The recurrence and survival of oral squamous cell carcinoma: a report of 275 cases
Abstract
Oral squamous cell carcinoma (OSCC) is a common malignant tumor of the head and neck, and recurrence is an important prognostic factor in patients with OSCC. We explored the factors associated with recurrence of OSCC and analyzed the survival of patients after recurrence. Clinicopathologic and follow-up data of 275 patients with OSCC treated by surgery in the Cancer Institute and Hospital of Tianjin Medical University between 2002 and 2006 were analyzed. Recurrence factors were analyzed with Chi-square or Fisher’s exact test and multivariate analysis. The prognosis of patients after recurrence was analyzed with the Kaplan-Meier method and log-rank test. The recurrence rate was 32.7%. The recurrence time ranged from 2 to 96 months, with a median of 14 months. Univariate analysis showed that T stage, degree of differentiation, pN stage, flap application, resection margin, and lymphovascular invasion were factors of recurrence (P < 0.05). Multivariate analysis showed that T stage, degree of differentiation, and pN stage were independent factors of recurrence (P < 0.001).
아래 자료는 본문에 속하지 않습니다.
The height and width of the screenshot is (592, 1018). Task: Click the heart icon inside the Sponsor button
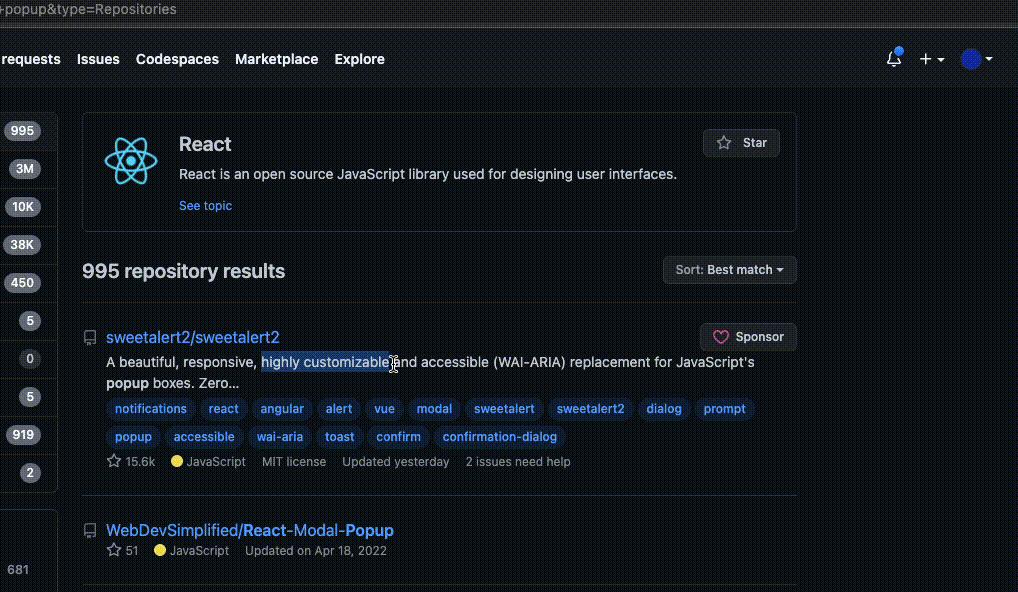(722, 336)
구강의 편평상피암은 흔한 두경부의 악성 종양으로, 재발율은 중요한 예후를 측정할 수 있는 요인이 된다. 우리는 구강암의 재발에 관한 요인을 탐구하여서 재발 뒤의 생존율을 분석하였다. 임상 병리적 연구 와 함께 생존율을 측정하였는데 이 데이타는 천진의학대학에서 2002년부터 2006년까지 수술을 받았던 275명의 환자에 관한 통계이다. 재발 뒤의 환자의 예후를 분석하는 데는 카프란메이어 생존율 분석법과 로그랭크 테스트를 이용하였다. 재발율은 32.7%였다. 그리고 재발의 시간은 2개월부터 96개월(8년)까지 있었다. 평균적으로는 14개월만에 재발을 하였다고 볼 수 있다. 단변량분석법에 의하면, T stage(종양의 크기)와 분화도, pN stage(림프절 전이여부), flap application(치근막에 수술에서의 방법), resection margin (절제선의 침범여부), 그리고 혈관림프절의 침범 등이 재발의 요인에 관여하였다.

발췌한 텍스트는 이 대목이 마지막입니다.